▶ Document section:
Which cell suppliers Enlight discloses on CO Bar 1, 2, and 3 (in construction) and on 4 and 5 (mobilizing 2H 2026) will be a read on the intersection of the two filters. The 45X production credit and 48E investment credit math for the tax equity slice depend on it. Every comparable project still working its capital stack against a comparable interconnection anchor will use the CO Bar disclosure as the comparable.
Signals to watch on the interconnection axis
Three things to track through H2 2026 and into 2027.
Large-block interconnection agreements issued in Arizona, Texas, and California, at 500 MW AC and above. Public agreements at that size are a finite list. The rate at which the list grows across CAISO, ERCOT, and SPP (the three RTOs closest to Arizona from a project-financing frame) is the physical proxy for the strength of the anchor-asset premium.
FERC action on the large-load track. Grid operators are negotiating a FERC track on large-load interconnection driven by data-center peak-load applications, which reached 198 GW in ERCOT alone in Q1 2026. The unresolved question is whether a 500 MW hyperscaler campus is treated as a generator, a load, or a hybrid, and whether large-load queue positions consume the same substation capacity as large-generator queue positions. The answer changes the supply of anchor-scale interconnection agreements available to solar-plus-storage developers.
Whether cluster-under-anchor structures show up outside the Southwest. CO Bar’s model works in Arizona because SRP and APS are willing counterparties, the solar resource is durable, and the transmission network into the load pocket is defined. The next place the model shows up (Texas, Nevada, New Mexico, and eventually the SPP tier of the Great Plains) is the read on whether Enlight found a local template or wrote a national one. Portfolio developers with US pipelines have every reason to run the same experiment. The frequency with which the experiment prints in the second half of 2026 is the tell.
The frame
Against the grid vertical thesis, this is thesis-confirm on the interconnection-as-binding-constraint frame first laid out in May, and thesis-extend on the safe-harbor-stockpile piece. Interconnection queue times were named as a constraint. Interconnection agreements at large-block scale are now visible as an asset class inside that constraint. The safe-harbored solar bank rests on that asset class, and the AEU scorecard says the asset class is not scaling with the bank on top of it. Portfolio-depth developers with pre-existing queue positions compound. Everyone else runs the standard queue.
The pricing signal is already in the ground at CO Bar. The question is how quickly the rest of the market rerates against it.

▶ Recorded information:

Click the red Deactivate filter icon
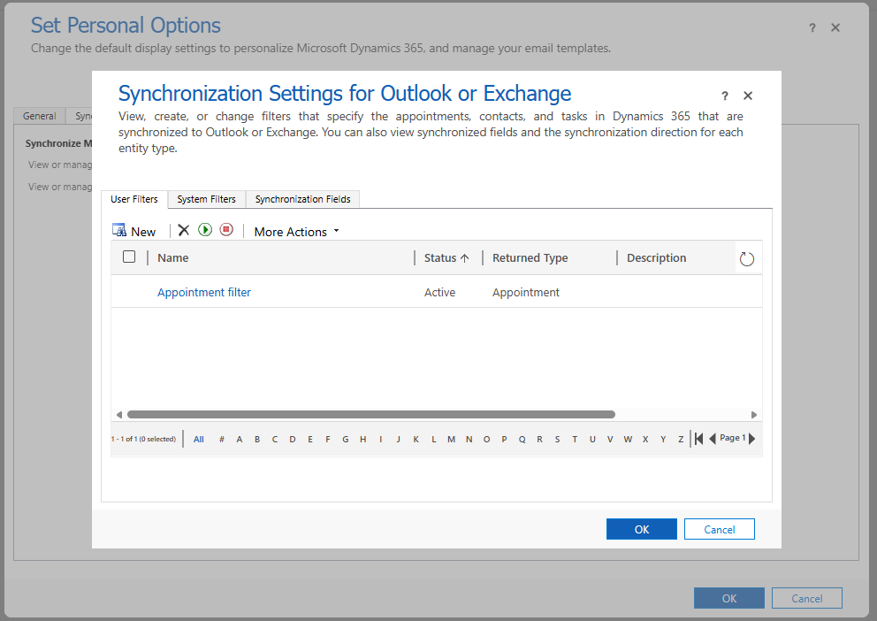Screen dimensions: 877x621 coord(226,230)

▶ Task statement: In the article on interconnection signals, what volume of data-center peak-load applications did ERCOT alone reach in Q1 2026?

▶ Written solution: 198 GW